One of the biggest reasons that could hold a pharmacist back from becoming a preceptor is that old adage: “I don’t have time.” The fear, of course, is that pharmacists have too much on their plates to supervise and teach a student. While those are aspects of a preceptor’s job, pharmacists who accept University of Alberta students for an eight-week rotation get plenty back in return. “Students bring an innovative, creative energy to a practice setting that allows the preceptor to advance their practice and look at the things they’re doing in a more holistic way,” said Ann Thompson, Assistant Dean, Experiential Education at the Faculty of Pharmacy and Pharmaceutical Sciences. “And students extend the arm of the pharmacist. They can spend more time with a patient who needs more time. Or they can help get projects done that might not otherwise get completed. There can be a win-win environment in having a student at your site.” In addition to those benefits, precepting students can be a rewarding experience for pharmacists.
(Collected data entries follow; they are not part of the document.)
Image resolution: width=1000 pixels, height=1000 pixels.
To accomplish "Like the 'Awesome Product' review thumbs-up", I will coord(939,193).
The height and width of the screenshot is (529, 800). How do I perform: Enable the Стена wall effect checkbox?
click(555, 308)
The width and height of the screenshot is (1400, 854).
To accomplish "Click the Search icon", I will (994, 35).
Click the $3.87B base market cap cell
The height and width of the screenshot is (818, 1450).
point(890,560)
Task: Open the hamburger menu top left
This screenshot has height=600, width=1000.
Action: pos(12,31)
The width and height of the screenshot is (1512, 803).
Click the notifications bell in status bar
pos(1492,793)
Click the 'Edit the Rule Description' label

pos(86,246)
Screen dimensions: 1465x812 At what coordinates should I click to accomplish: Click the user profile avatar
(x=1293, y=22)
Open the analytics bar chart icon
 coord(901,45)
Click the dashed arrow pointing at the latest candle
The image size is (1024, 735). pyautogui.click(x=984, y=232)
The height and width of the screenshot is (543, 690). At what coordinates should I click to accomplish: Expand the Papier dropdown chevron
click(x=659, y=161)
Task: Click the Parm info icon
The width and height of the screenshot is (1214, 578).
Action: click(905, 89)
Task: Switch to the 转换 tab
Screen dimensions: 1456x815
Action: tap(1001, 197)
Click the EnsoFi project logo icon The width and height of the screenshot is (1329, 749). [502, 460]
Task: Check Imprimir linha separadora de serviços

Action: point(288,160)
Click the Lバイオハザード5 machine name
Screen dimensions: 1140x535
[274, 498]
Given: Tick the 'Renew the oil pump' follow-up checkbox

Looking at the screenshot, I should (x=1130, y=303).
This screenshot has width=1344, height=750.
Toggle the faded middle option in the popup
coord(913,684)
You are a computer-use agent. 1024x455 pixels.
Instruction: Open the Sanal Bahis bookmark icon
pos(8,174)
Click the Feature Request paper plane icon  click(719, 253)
“I compare day one of their rotation to eight weeks later and I feel rewarded to see how the students evolve and how I’m contributing to their learning,” said Nadine Abou-Khair, Pharmacy Manager at Calgary Co-Op.

Nadine is one of several Alberta pharmacists who have offered to give students a broader experience through the revamped PharmD program at U of A. Nadine provides a travel clinic and a diabetes clinic in her pharmacy.

“It’s a hands-on experience for my student,” said Nadine. “At the beginning of the placement, they shadow me and as we go, they’ll be able to work on assessments, counsel patients, make recommendations, and take on more.”

The experiential component of the new PharmD program has been increased to allow students greater opportunities (and time) to practice and refine their skill set. The program also offers fourth-year students the opportunity to complete a mandatory elective experience, which includes opportunities in non-patient care settings. Rob Vretenar is the Executive Director for Provincial Operations, Pharmacy Services, for AHS. His student, James Tao, was interested in learning about management and leadership. James is discovering an entirely different side of pharmacy—a side few get the opportunity to see.

“We’ve had him involved in all of our senior leadership team meetings and he’s exposed to all the strategic discussions and budget discussions, because this is what happens in the background,” said Rob. “It really does open a student’s eyes to there being more to pharmacy than being a front-line care provider. It’s a wonderful opportunity. Front-line support is critical, for sure, but this gives them a strategic leadership perspective.”

James rates the experience of working with senior leaders at AHS as a 10 out of 10.

“It’s been valuable for me because I’ve always wanted to be a leader in pushing our profession and creating change,” said James. “It’s important to have change leaders who are willing to innovate the way we practice pharmacy. This has given me the opportunity to build the framework around how I can push the envelope and use my abilities to lead change. I think it’s given me the right vision, the right mindset, and the tools I need to be a leader wherever I go.”

Whether you would like to be a preceptor to provide a student with a traditional, patient-care experience, or a non-patient-care rotation such as leadership, management, research, or project work, the U of A would like to hear from you.

“We really want to attract new preceptors to the program who can share their passion and unique learning opportunities with our students, setting them up for success in their career,” said Ann.